Marguerite Yourcenar en las “Memorias de Adriano” escribió: “Es preferible perecer que llegar a viejo”. Desde los griegos hasta hoy, los ancianos son una mengua estorbosa, doliente, llenos de resabios, quejosos y enfermos. El viejo sobra. En el diálogo, su palabra es poco audible y sus conceptos opacos y confusos. Sándor Marai, acorralado por los años y cegatón, aúlla desesperado: “¡Qué lento muero!”. Napoleón con Europa en contra, decepcionado, había estrangulado en su garganta esta frase: “Qué trabajo cuesta morir”. Al corso la vida lo estrujaba, el calendario le achicaba el horizonte, y por eso buscó en el suicidio el final de su existencia. Homero en “La Odisea” nos cuenta cómo se les administraba una original eutanasia a los ancianos. “Cuando en la ciudad envejecen los hombres de una generación, preséntanse Apolo, que lleva arco de plata, y Artemis y los van matando con suaves flechas”. Los dioses se descartaban de ellos dándoles sorpresiva muerte fulminante. El viejo suscita contrarias reacciones. No siempre la familia lo soporta. La sociedad lo aísla, deambulan mendigando, sin cobijo buscan aleros protectores y muchos mueren como parias.

Objetivo del ejercicio: Según el fragmento sobre la vejez, ¿qué dioses de "La Odisea" se presentaban para matar a los ancianos con suaves flechas? Las entradas no intervienen en este ejercicio.

Entradas del conjunto de datos:

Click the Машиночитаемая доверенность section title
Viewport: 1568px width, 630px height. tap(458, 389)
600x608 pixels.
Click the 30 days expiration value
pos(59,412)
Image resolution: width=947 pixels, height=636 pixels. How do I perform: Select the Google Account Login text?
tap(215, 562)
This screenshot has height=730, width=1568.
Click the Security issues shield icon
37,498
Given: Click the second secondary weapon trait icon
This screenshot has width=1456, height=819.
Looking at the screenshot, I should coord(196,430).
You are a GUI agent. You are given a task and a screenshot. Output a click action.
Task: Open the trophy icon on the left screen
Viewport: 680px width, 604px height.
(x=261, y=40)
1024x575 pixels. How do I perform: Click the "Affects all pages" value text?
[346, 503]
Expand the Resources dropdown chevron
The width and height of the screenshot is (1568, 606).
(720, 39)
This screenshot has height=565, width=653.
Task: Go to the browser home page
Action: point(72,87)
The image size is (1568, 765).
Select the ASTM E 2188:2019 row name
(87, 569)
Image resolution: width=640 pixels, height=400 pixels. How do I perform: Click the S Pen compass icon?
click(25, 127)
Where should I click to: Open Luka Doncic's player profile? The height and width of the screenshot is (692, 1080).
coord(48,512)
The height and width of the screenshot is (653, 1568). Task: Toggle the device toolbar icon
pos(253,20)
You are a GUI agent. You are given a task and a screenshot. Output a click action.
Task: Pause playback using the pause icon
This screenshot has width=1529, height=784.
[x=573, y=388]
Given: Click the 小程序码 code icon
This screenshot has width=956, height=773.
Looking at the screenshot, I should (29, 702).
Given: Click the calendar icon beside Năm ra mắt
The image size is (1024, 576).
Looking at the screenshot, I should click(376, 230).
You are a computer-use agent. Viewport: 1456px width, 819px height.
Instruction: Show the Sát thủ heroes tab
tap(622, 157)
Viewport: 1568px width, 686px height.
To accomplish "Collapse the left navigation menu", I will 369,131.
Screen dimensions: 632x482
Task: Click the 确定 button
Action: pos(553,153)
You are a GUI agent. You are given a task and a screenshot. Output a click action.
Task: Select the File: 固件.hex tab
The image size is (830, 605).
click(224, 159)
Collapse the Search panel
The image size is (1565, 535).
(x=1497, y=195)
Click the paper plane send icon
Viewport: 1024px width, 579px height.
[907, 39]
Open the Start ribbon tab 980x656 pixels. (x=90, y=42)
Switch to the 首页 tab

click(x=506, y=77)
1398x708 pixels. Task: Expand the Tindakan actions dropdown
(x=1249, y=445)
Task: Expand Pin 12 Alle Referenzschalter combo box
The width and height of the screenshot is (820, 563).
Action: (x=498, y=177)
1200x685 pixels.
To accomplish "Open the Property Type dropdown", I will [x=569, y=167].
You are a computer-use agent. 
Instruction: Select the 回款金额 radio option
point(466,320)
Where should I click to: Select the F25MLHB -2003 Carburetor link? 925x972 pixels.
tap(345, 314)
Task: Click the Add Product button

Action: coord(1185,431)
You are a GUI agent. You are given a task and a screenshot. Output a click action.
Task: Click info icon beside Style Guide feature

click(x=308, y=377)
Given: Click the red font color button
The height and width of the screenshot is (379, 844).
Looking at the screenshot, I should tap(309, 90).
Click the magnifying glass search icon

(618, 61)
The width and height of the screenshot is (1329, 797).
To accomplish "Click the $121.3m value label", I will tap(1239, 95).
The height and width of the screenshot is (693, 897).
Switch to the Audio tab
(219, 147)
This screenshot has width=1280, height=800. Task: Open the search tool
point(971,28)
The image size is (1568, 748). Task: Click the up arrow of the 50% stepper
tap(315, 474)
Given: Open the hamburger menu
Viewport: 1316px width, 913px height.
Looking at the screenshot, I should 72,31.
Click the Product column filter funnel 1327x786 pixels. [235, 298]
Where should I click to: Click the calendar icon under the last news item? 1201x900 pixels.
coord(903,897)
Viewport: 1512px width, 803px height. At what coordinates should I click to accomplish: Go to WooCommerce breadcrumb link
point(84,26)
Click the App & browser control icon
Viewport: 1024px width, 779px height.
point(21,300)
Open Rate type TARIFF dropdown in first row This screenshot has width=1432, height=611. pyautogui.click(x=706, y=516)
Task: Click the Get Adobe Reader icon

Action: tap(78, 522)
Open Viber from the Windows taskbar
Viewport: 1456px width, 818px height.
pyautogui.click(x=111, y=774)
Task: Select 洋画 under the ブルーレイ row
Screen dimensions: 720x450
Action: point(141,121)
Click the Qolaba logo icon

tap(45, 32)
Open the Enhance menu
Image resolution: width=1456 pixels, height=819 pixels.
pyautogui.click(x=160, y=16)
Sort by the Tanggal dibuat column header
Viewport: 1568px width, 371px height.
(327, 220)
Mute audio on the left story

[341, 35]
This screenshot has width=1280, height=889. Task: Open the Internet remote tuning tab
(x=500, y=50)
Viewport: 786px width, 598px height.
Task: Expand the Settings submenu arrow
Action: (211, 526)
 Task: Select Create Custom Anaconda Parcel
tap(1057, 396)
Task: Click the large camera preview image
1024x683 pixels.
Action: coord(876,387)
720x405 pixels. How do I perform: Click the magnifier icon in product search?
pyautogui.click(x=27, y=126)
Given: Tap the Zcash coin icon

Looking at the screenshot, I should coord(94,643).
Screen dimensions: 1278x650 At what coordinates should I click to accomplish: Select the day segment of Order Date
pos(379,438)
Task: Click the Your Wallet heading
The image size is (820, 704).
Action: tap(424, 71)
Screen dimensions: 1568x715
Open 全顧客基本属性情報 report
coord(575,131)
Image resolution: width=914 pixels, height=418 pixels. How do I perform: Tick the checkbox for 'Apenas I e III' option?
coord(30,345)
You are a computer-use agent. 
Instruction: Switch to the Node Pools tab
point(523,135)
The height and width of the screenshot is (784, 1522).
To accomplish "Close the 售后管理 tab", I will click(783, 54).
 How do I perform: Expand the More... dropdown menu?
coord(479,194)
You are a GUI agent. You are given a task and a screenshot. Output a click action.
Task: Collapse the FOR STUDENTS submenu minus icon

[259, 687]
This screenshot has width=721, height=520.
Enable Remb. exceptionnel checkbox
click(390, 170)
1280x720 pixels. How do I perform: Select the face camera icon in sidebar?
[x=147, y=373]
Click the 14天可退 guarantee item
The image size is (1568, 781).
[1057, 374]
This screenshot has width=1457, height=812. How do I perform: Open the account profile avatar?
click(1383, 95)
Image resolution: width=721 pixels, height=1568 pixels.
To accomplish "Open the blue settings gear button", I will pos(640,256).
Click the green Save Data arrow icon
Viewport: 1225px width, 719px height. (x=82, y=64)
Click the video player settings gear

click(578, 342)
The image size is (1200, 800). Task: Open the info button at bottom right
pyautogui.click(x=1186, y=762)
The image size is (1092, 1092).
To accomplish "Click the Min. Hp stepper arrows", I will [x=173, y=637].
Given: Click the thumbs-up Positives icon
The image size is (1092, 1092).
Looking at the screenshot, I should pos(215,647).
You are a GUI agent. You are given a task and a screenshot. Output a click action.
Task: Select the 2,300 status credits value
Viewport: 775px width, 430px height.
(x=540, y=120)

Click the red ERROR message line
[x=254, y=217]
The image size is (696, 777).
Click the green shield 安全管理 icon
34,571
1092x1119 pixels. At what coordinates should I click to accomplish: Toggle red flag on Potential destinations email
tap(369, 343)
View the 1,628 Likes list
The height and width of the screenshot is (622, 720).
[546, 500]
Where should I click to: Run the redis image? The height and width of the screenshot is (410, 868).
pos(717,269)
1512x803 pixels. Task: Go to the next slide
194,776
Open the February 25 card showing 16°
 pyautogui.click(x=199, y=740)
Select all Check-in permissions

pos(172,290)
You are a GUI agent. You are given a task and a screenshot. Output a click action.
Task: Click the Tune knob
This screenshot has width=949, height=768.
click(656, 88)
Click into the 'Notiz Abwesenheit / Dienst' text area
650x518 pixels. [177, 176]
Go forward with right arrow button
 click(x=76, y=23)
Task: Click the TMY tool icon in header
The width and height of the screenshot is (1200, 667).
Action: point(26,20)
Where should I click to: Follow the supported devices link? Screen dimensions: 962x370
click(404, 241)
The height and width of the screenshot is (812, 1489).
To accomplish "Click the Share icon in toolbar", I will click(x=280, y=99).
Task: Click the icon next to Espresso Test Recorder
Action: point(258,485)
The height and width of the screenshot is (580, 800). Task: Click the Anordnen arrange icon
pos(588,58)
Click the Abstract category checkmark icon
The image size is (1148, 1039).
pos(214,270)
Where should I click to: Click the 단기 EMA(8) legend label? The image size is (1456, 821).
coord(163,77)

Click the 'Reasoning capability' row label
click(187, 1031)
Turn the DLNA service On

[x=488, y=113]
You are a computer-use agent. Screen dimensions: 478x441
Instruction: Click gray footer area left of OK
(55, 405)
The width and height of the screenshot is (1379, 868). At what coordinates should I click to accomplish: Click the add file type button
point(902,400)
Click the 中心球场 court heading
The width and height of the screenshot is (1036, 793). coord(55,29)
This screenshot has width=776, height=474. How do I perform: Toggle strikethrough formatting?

Resultado del ejercicio: Apolo y Artemis.